━━━ DATA FOR REVIEW
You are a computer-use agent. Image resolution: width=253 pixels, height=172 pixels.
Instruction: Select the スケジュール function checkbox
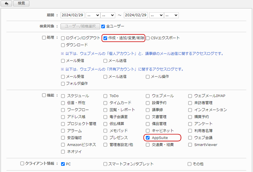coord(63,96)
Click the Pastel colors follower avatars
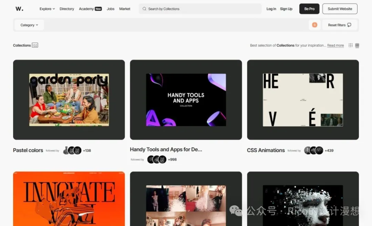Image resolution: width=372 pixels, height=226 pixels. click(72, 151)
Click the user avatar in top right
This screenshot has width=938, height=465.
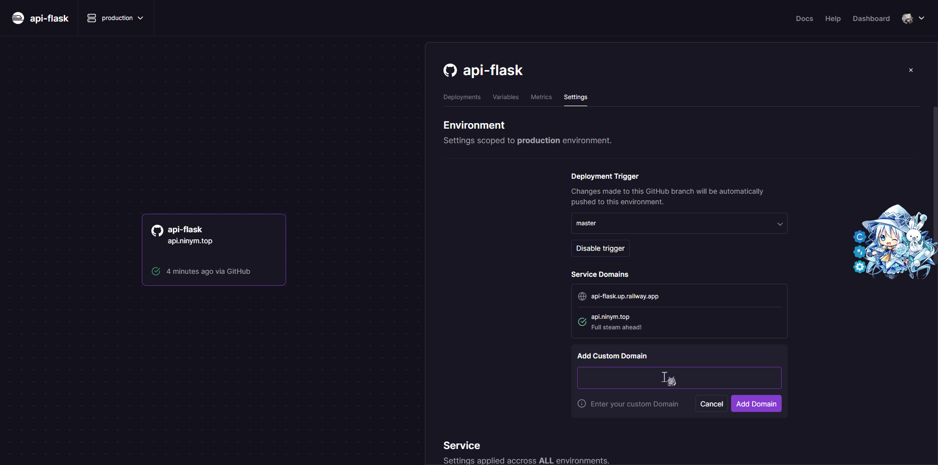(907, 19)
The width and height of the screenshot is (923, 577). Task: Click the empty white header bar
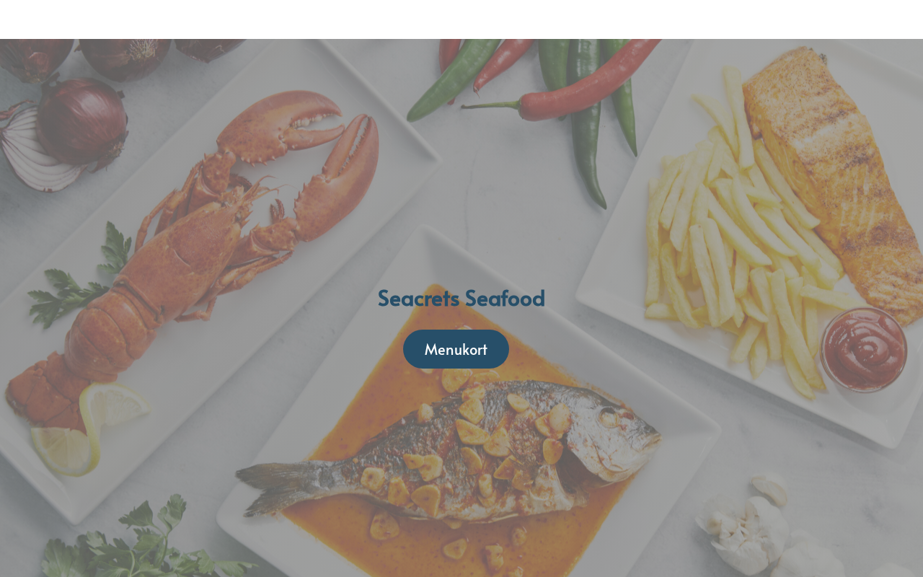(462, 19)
━━━━━━
━━━ DATA FOR REVIEW
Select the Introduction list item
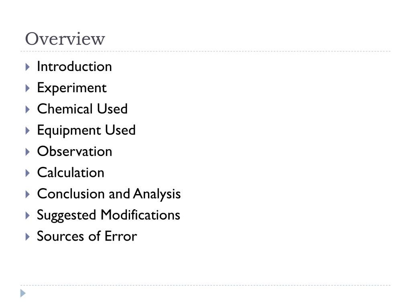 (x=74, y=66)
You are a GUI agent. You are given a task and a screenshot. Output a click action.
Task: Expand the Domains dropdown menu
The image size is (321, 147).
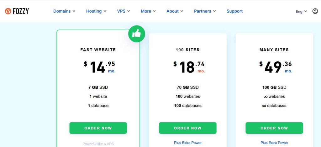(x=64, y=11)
━━━━━━
*WHAT IS NEEDED*. Which lines of the material above hold the string "agent"? Pull them out.

*OUTPUT BELOW*.
You are a computer-use agent. Image resolution: width=253 pixels, height=172 pixels.
You are a GUI agent. You are given a task and a screenshot. Output a click action.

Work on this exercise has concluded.